Read a model in four numbers
A catalog entry is a set of weights, the trained parameters, plus the architecture that runs them. Four properties settle whether it fits your machine and your task.
- parameters
- Total weight count, in billions. Paired with a quantization it fixes the on-disk and in-memory size of the weights: a 7B model at Q4_K_M is roughly 4 GB. Bigger knows more and always runs slower.
- active parameters
- How many parameters run per token. For a dense model that equals the total. For a Mixture-of-Experts model it is far smaller. A
30B A3Bholds 30B parameters but activates about 3B on each token. Active parameters drive speed; total parameters drive memory. - decode speed
- Tokens per second once a reply is streaming, the rate you feel while you read. It is memory bandwidth divided by the bytes touched per token, so it tracks active parameters and quantization, not the total parameter count sitting in memory.
- intelligence
- A published benchmark score: MMLU on the ledger, the Artificial Analysis composite on the chart. A proxy for capability, not a guarantee. Check it against your own task.
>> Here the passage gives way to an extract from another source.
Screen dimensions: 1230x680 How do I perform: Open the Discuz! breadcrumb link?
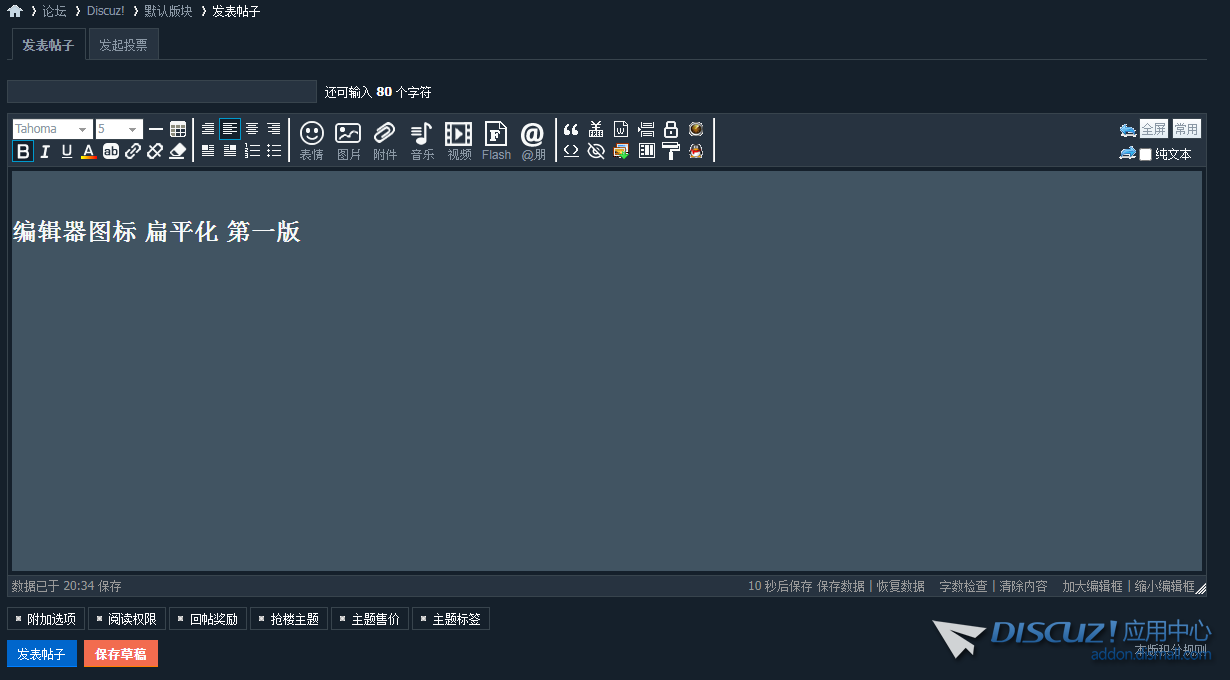point(105,11)
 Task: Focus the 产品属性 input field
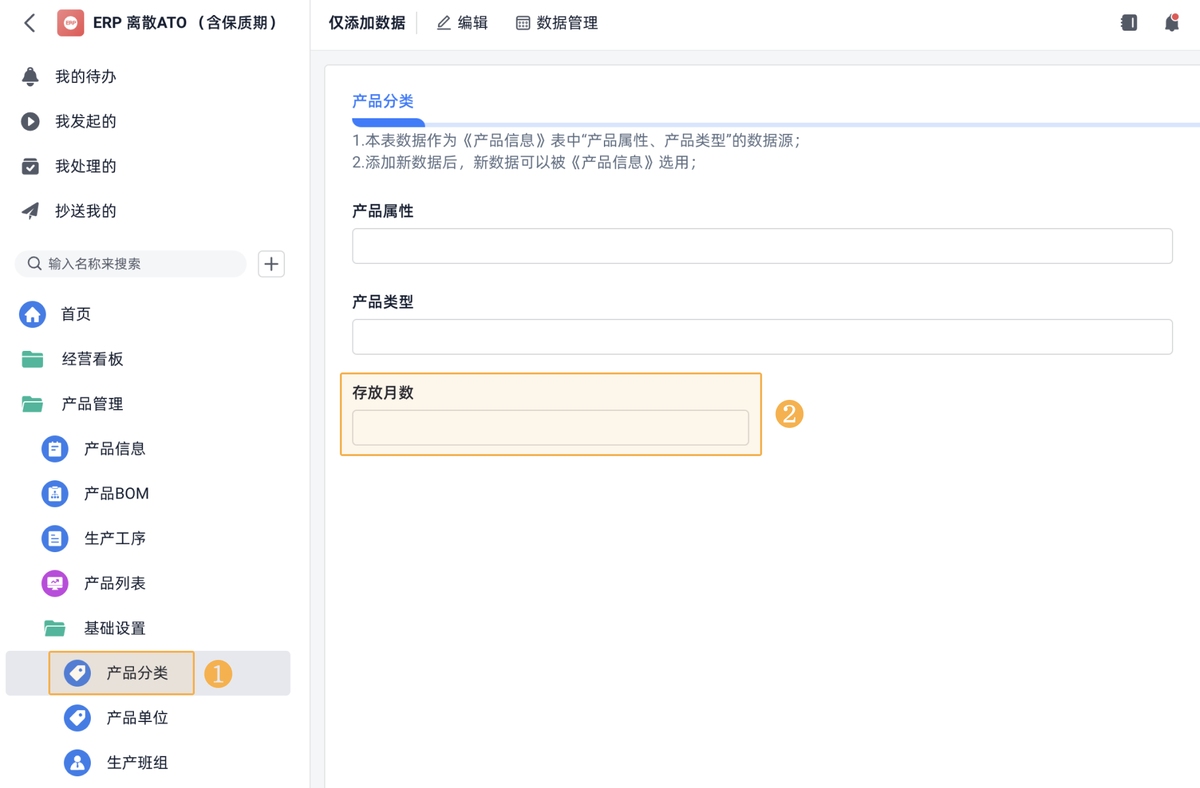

Three architecture classes
Every model in the catalog belongs to one of three classes. The class names the shape of the memory-against-speed trade, so read it before you download anything.
| Class | Active / token | Memory | Best when |
|---|---|---|---|
| Dense | all parameters | = parameters | you want predictable, well-supported quality |
| Mixture-of-Experts | a few experts | = all experts (large) | you have the RAM and want speed with breadth |
| Hybrid & sub-quadratic | all, but cheaply | tiny KV cache | you need long context to stay fast |
Dense pays full price for predictability. MoE buys a large model's knowledge at a small model's compute, if you can hold every expert in memory. Hybrids spend their savings on context length.
Each class has its own page, with the memory math and the catalog models worked through: Dense models, Sparse & MoE models, and Hybrid & sub-quadratic. The Gemma family is dense, but a heavy embedding table and sliding-window attention give it enough quirks to read on its own terms before you run one.
Families and tuning
Inside the classes, the catalog groups by family: a lineage that shares a tokenizer, a training recipe, and an architecture. Picking a family is picking a temperament.
- Llama, Meta’s line: the most broadly compatible weights, and the safe default at every size.
- Qwen: the widest range in the catalog, from a 0.6B that runs anywhere to 32B dense and the 30B-A3B MoE. Strong at code and reasoning.
- Gemma, Google’s open lineage: capable for its size, with the architecture its own page lays out.
- DeepSeek: reasoning-distilled variants of Qwen and Llama, plus the V2-Lite MoE.
- Phi, Microsoft’s small data-curated models: they answer above their parameter count.
- LFM2, Liquid’s hybrid line: sub-quadratic, the fastest route to long context on a small machine.
The family fixes the architecture. A second axis cuts across all of them, the tuning: the same weights ship as a base model, an instruct model, or a reasoning model, and that choice shapes behavior as much as size does. Base, instruct & reasoning covers which to pull, and why almost everything wants the instruct one. For what a model can take in and produce, see Text, vision & audio.
What “supported” means
Conifer runs a model when the engine has a kernel for its architecture, not its name. A release that reuses a supported architecture, another Qwen 3 dense, say, runs the day its weights publish, with no engine work. A genuinely new architecture is load-gated until the engine ships a kernel for it: it sits in the catalog so you know it is coming, but it will not load yet. The changelog records when each architecture goes live.
Run one
Name a supported model and the runtime does the rest, fitting the quant and the context window to your machine. From the local API:
conifer serve --model qwen3-8bWhy that one line runs fast, kernels matched to the model shape and memory-aware fitting, lives in Inside the engine. To pick by task instead of architecture, start at Choosing a model, which names the family, class, and tuning for each recommendation and links back here.